The North Carolina Festival of Psychedelia | Friday, Aug. 27, 8 p.m., $7 | Local 506, Chapel Hill 


Hippies, free spirits, and trippers, rejoice: The North Carolina Festival of Psychedelia returns this week for one more round of mind-expanding local music before it morphs into n o i r b i z z a r e, a pan-bohemian, all-inclusive, Black-centered multimedia affair from the paisley-spotted mind of Daniel Chavis.

With his twin brother, Danny, Chavis plays in The Veldt, the inimitable shoegaze-soul band that broke out of the Triangle indie scene to make a major-label record in the alt-rock nineties and eventually returned for a second act in Raleigh, where they grew up.

“When I went to Crabtree Valley looking for NME or Melody Maker, reading about The Pixies or Cocteau Twins or The Jesus and Mary Chain, I didn’t know that five years later I’d be performing with them,” says Chavis, who leapt onto a Trailways bus after high school to follow the eighties psych-rock revival known as the “Paisley Underground.”

The idea for the NCFP was planted when the neo-psych band The Brian Jonestown Massacre took The Veldt on some European tour dates, including a festival in Portugal.

“We were never able to get into any kind of festivals for most of our career—we didn’t fit in, being Afropunk and anything else,” Chavis says. “I thought, why do we have to go out of the United States to get on a festival?”

Chavis staged the first NCFP, which featured bands like Stray Owls and Night Battles, at Kings, The Pour House, and Wicked Witch in 2016. He had booked the second on the roof of a Holiday Inn, transforming it into “The Holiday Love Inn.”

Then COVID came. Instead, he did a small version at Local 506 in May, working with Wendy Mann, an owner of both the Midway block and the music venue, and Luva Zacharyj, another Local 506 co-owner.

“There were some amazing kids there who were really looking for this kind of music,” Chavis says. “Music that’s not Americana, which I do like, but there’s no avenue for it here. I’m really grateful that Wendy’s been getting the Midway area up and jumping.”

Featuring The Veldt, Candy Coffins, Pretty Odd, The Mystery Plan, and TRIPLE X SNAXXX, the NCFP returns to the 506 on Friday, August 27, the night after it opens at Charlotte’s Visulite Theatre and before it closes at Winston-Salem’s Monstercade. There, the name will be retired as Chavis shifts toward an exciting venture called n o i r b i z z a r e.

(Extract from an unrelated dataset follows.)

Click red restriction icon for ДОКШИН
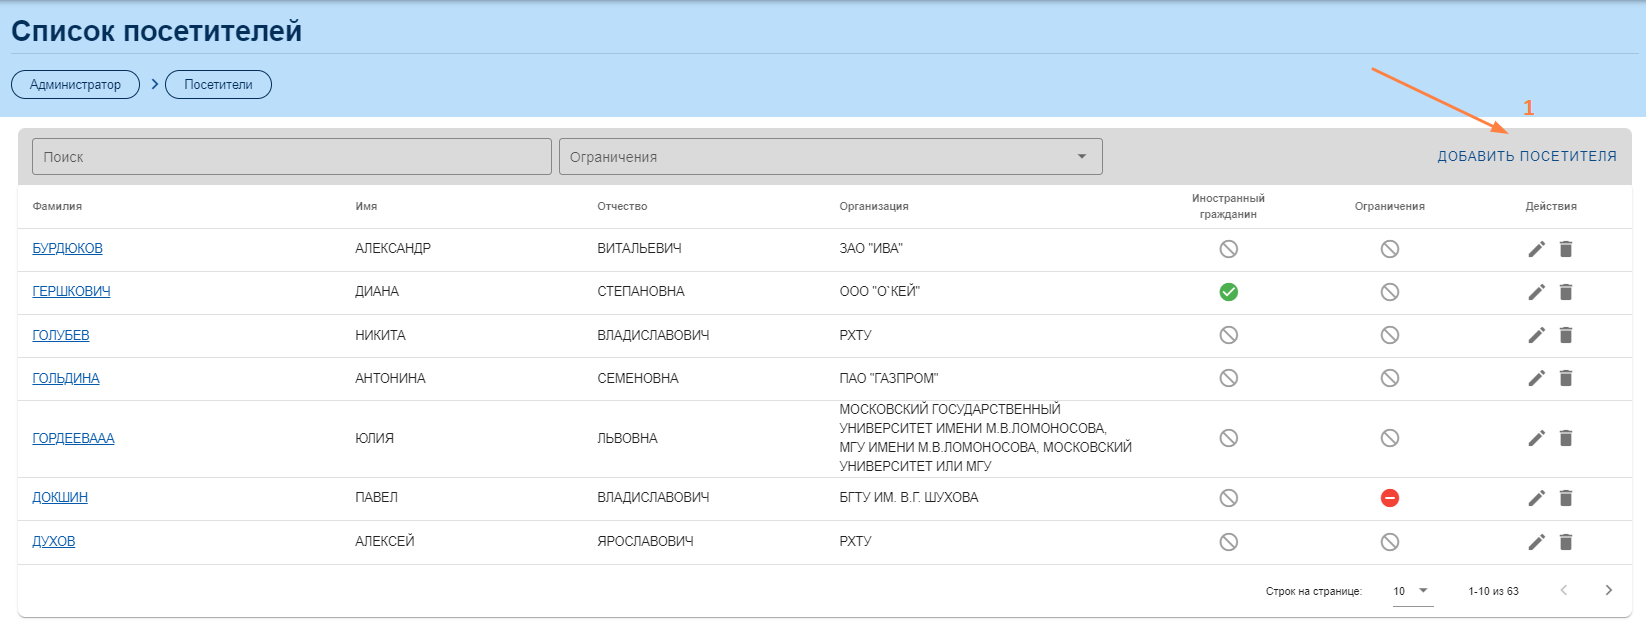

“Not being included as a kid, you grow up with a sense of not belonging. I know what that’s like, because I was the guy in the middle of the lunchroom with my guitar, not on the white or the Black side,” Chavis says. “There was never really any place for my brother and I when we first started playing music, because we were Black and never fit into the hardcore scene. So I thought, what if we had kind of a Black hippie fest between Hopscotch and IBMA?”

If COVID allows—“We stand on the side of science,” Chavis says—n o i r b i z z a r e will piggyback on Hopscotch and debut September 11 in the former Taz’s grocery space at the bottom of the SkyHouse apartment building in Raleigh.

For the first n o i r b i z z a r e, The Veldt is teaming with Burnt Sugar, an Afrofuturist jazz-punk ensemble featuring Greg Tate, the famed Village Voice writer who was also a narrator in the documentary Summer of Soul, which Chavis says captures the vibe he’s going for. The bands will blend into The Imploding Black Inevitable to rewire Andy Warhol’s Exploding Plastic Inevitable with Black culture.

It’s one example of how Chavis’s music-industry friendships will fuel n o i r b i z z a r e events, where eventually we might see iconic acts like Fishbone and Living Colour sharing stages with young local bands of all races and genders for whom the Summer of Love never ended, all not fitting in together.